Nolan, for his part, found their meeting quelled some of his own jitters about the adaptation.
“One thing Kai said to me which gave me an enormous sense of confidence was that he believed any film should be framed around the security clearance,” said Nolan, whose script and final film is structured around that drama. “I breathed a large sigh of relief knowing he wouldn’t think I’d done anything so radical.”
Bird, after raising a glass to Nolan and toasting him with Oppenheimer’s words — “To the confusion of our enemies!” — was able to extract one kernel about the film.
“Did that line make it into the script?” he asked Nolan.
“It was in there,” the director said, “but I had to cut it for space.”
Back in Washington, Bird rushed over to Sherwin’s home to tell him about the meeting. “He was gratified,” Bird recalled, “but still skeptical.”
Two weeks later, on Oct. 6, 2021, Sherwin passed away.
Those closest to him have spent the last year savoring the making of “Oppenheimer” on his behalf.
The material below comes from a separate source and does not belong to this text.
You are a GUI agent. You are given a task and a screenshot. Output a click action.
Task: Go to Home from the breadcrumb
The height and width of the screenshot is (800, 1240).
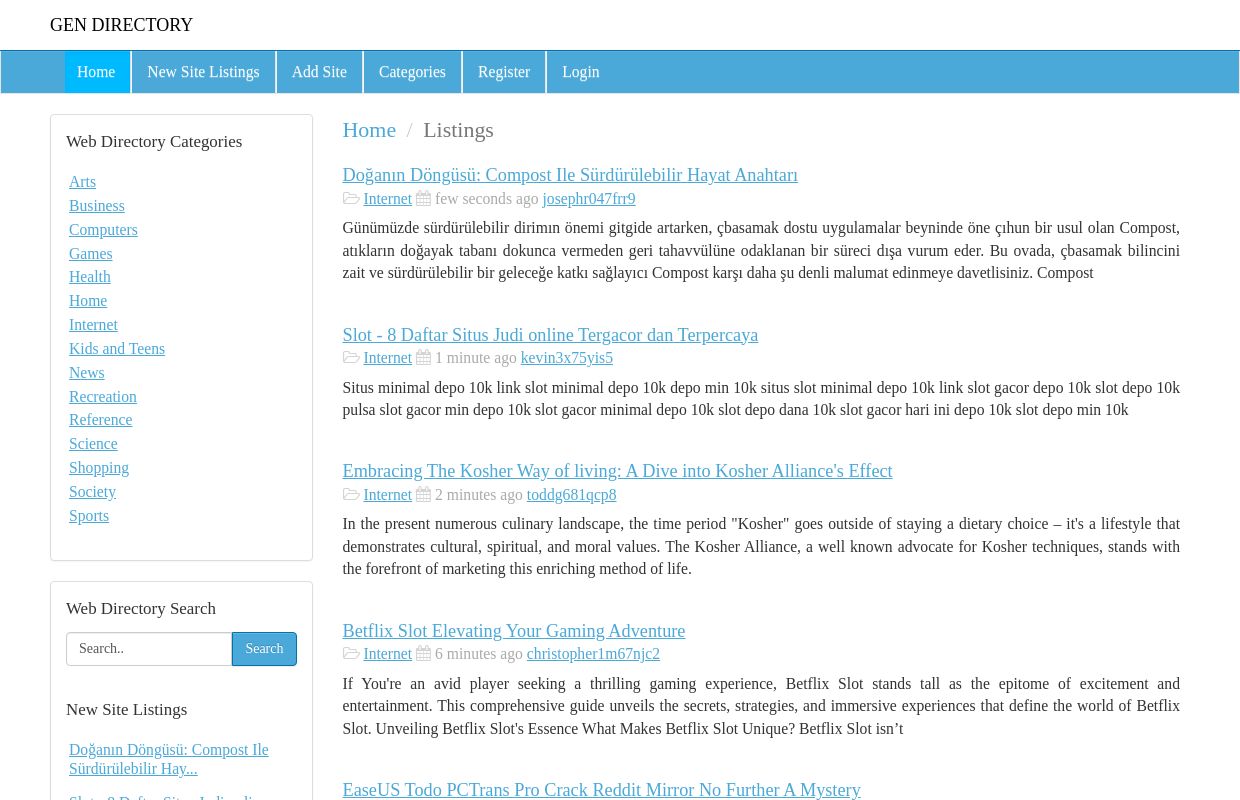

Susan and Alex Sherwin spent a day on the film’s set in Princeton, N.J., where they met Cillian Murphy, who plays Oppenheimer, and were startled to see in 3-D a version of the world Marty had dedicated so much of his life to researching.
Just before filming, Nolan let Bird read the script, putting the writer up in a downtown Manhattan hotel and waiting in the lobby for him to finish. Bird was struck by how faithful it was to the book, capturing what was always most important to Sherwin: the paradoxes at the heart of Oppenheimer’s character and the intimate details that dovetailed with enormous plate shifts of world history.
“He died knowing it was in the works, but it’s sad that he can’t be here to see the hoopla,” said Bird. “Marty would have loved it.”
Amsden is a writer based in Los Angeles.